Moving forward with our installation after configuration we proceed to make of the process. On this package we face the installation challenges related to bin-utils installation as follows:

$.
.
.
make[3]: Nothing to be done for ‘info’.
make[3]: Leaving directory ‘/home/ubuntu/Desktop/Insight/insight-6.8/bfd/po’
make[3]: Entering directory ‘/home/ubuntu/Desktop/Insight/insight-6.8/bfd’
make[3]: Nothing to be done for ‘info-am’.
make[3]: Leaving directory ‘/home/ubuntu/Desktop/Insight/insight-6.8/bfd’
Makefile:1090: recipe for target ‘info-recursive’ failed
make[2]: *** [info-recursive] Error 1
make[2]: Leaving directory ‘/home/ubuntu/Desktop/Insight/insight-6.8/bfd’
Makefile:3061: recipe for target ‘all-bfd’ failed
make[1]: *** [all-bfd] Error 2
make[1]: Leaving directory ‘/home/ubuntu/Desktop/Insight/insight-6.8’
Makefile:701: recipe for target ‘all’ failed
make: *** [all] Error 2

Fix for this is in the file insight6.8/bfd/doc/bfd.texinfo the variable colophon is having a typo i.e. @colophon should be @@colophon

$.
.
.
.
rc=$?; \
$restore $backupdir/* echo "./bfd.info" | sed 's|[^/]*$||'; \
fi; \
rm -rf $backupdir; exit $rc
./elf.texi:11: raising the section level of @subsubsection which is too low
Makefile:390: recipe for target ‘bfd.info’ failed
make[3]: *** [bfd.info] Error 1
make[3]: Leaving directory ‘/home/

The fix for above is in insight6.8/bfd/doc/elf.texi the variable subsection has a typo as subsubsection hence convert the @subsubsection to @subsection.
The above compilation errors were beyond understanding Thanks to this blog for explaining these errors [Link].
Modifying these changes will further lead to more errors related to compiler flags.which will be resolved by following command making changes to make file directly may later on fail the configure check later on.

$ make CFLAGS=”-Wno-implicit-fallthrough -Wno-unused-variable -Wno-unused-value -Wno-unused-but-set-variable -Wno-error=misleading-indentation -Wno-error=enum-compare -Wno-error=shift-negative-value”

The incomplete type error on linux-nat.h can be removed by replacing “struct siginfo” with “siginfo_t” this change will result in conflicting type errors Just keep on modifying the smillar where ever is required like the files linux-nat.c, linux-x86-64-low.c.The following error on amd64-linux-nat.c can be removed by replacing

ps_err_e
ps_get_thread_area (const struct ps_prochandle *ph,
lwpid_t lwpid, int idx, void **base)

with

ps_err_e
ps_get_thread_area (struct ps_prochandle *ph,
lwpid_t lwpid, int idx, void **base)

Also, where ever required the definition of ps_lsetfpregs by replacing mostly file affected with this one will be proc-service.c in <>/gdb and <>/gdb/server

ps_err_e
ps_lsetfpregs (
gdb_ps_prochandle_t  ph, lwpid_t lwpid, void * fpregset)

with

ps_err_e
ps_lsetfpregs (struct ps_prochandle* ph, lwpid_t lwpid, const prfpregset_t* fpregset)

Mostly with all above mods we were able to compile successfully and followed by sudo make install was able to install the insight binary.Might be chances these errors are not occurring while installation on higher versions like version 6.8.1Insight and highly suggested to work with 6.8.1 version.

$ sudo make install

Update 1
This installation may not work directly out of new terminal and you may get an error saying “arm-elf-insight: command not found”. The reason for this is environment variables in Linux, this is the same reason why you also may not get this error if by chance you already installed in the default path, which is included in the PATH variable of the system.
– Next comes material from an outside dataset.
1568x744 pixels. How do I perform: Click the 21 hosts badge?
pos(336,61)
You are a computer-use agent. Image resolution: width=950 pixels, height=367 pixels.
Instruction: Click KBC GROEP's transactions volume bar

In case if not then we may use a temp solution to add the path to the path variable for that terminal by below:

#Go to the path where your binaries are installed.
ubuntu@ubuntu:/usr/insight/bin$ pwd
/usr/insight/bin
ubuntu@ubuntu:/usr/insight/bin$ ls
arm-elf-gdb arm-elf-gdbtui arm-elf-insight arm-elf-run tclsh8.4 wish8.4
ubuntu@:/usr/insight/bin$
#For My system it is as above and this is not part of the std. path. to add it we can execute below command
ubuntu@ubuntu-VirtualBox:/usr/insight/bin$ export PATH=$PATH:$PWD

The above is temporary solution and have this path always in the system we need to modify the ~/.bashrc file and add the command to add the path to the path variable to the end of the file. export PATH=$PATH:<customPath>, here $PWD should be avoided and complete path should be added.You may need sudo permissions to edit this file.Restart the terminals to see the effect.